On the afternoon of October 3, 2017, Secretary Acosta spoke at a lunch with members of the National Mining Association during a meeting of the trade association’s board of directors at the Trump International Hotel – Washington, D.C., which is still majority owned by President Trump through a revocable trust.According to the Washington Post, the lunch was “sponsored by Jennmar Corp. and Royal Gold, a mining-equipment maker and precious metals company, respectively.”The National Mining Association is a trade association representing the coal and mineral industries. In 2017 so far, the National Mining Association has reported spending more than $950,000 on federal lobbying.

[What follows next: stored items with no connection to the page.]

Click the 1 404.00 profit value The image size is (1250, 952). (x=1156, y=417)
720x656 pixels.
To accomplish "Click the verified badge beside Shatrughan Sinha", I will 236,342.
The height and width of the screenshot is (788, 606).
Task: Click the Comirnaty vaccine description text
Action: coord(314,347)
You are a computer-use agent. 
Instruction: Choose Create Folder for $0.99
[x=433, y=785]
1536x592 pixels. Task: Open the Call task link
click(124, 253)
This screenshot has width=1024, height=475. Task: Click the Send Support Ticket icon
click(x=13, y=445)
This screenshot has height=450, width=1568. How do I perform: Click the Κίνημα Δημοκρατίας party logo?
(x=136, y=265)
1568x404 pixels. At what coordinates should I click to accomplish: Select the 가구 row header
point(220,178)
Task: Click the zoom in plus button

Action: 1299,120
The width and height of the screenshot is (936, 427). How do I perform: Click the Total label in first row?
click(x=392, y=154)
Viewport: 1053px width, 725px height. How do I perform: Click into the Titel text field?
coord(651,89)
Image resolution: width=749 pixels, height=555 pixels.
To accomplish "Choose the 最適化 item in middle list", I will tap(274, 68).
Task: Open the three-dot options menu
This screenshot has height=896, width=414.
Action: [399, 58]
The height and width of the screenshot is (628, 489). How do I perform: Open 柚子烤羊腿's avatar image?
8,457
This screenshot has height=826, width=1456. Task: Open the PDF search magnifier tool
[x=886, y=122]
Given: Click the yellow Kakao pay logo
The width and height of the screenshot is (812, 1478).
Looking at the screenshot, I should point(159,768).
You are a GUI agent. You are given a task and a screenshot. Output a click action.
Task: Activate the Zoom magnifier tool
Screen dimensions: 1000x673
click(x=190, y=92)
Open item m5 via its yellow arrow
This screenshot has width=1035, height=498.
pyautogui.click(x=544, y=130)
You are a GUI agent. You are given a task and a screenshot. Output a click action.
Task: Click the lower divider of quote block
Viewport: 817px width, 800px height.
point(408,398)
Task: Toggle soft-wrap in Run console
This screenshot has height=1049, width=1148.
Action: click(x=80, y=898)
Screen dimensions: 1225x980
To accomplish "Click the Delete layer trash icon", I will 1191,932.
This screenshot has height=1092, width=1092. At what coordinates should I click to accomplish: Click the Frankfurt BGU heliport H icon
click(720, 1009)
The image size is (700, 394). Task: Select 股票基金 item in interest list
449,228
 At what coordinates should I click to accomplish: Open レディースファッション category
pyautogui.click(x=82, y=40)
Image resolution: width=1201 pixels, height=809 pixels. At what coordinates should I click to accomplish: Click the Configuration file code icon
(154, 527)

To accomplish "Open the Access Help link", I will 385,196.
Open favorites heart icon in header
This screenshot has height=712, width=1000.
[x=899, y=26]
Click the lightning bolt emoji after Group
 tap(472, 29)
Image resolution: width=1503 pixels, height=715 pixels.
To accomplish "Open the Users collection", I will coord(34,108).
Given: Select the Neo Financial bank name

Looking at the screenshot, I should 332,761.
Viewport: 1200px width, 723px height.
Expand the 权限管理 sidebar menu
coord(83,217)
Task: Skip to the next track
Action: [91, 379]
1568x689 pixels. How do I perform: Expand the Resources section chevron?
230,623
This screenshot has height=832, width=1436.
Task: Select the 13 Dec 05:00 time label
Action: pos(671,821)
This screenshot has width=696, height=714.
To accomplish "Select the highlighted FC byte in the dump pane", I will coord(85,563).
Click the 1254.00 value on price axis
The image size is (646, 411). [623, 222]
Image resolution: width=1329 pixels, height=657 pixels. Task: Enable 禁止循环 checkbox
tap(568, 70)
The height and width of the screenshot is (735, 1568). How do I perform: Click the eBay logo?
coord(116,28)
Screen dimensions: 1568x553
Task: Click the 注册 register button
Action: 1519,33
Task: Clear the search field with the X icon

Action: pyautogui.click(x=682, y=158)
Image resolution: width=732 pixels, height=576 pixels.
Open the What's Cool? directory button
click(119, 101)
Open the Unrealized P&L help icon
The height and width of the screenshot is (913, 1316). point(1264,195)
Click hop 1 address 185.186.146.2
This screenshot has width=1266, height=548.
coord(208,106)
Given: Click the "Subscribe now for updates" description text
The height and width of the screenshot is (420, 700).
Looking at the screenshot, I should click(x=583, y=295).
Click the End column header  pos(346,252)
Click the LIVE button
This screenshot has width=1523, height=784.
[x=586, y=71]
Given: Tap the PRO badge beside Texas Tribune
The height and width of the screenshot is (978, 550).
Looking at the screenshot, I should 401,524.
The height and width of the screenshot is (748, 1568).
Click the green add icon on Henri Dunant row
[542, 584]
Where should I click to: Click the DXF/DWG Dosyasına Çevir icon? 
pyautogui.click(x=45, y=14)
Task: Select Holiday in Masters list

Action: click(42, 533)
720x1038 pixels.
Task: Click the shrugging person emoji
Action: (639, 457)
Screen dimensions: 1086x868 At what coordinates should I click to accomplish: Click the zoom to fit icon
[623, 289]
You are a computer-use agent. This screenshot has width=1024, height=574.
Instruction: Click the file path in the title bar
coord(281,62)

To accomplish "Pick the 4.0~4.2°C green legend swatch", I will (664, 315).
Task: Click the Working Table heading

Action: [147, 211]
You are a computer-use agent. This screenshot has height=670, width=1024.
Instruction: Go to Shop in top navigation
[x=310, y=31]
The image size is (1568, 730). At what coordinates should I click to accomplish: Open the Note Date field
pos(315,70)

In the past, National Mining Association lobbying has included a focus on DOL, and the trade association has shown a continued interest in DOL policy. As the Washington Post noted, “In September, for example, the Mine Safety and Health Administration, an agency in the Labor Department, proposed relaxing rules for inspections at mines for salt and other materials. At the time, NMA praised the decision as ‘a step in the right direction.’”
The requested records would shed light on what Secretary Acosta discussed with the mining executives at the National Mining Association and increase public knowledge about how DOL communicates with industry stakeholders in private about public policy. In addition, since President Trump has refused to divest from his private business interests, ethics experts and lawmakers have raised concerns about taxpayer funds being used at his private businesses, particularly in light of President Trump’s frequent trips to his for-profit properties. The requested records would shed light on whether DOL funds were used to pay for any part of Secretary Acosta’s visit to the Trump International Hotel in Washington, DC and whether any taxpayer funds ended up in the coffers of the president’s private business.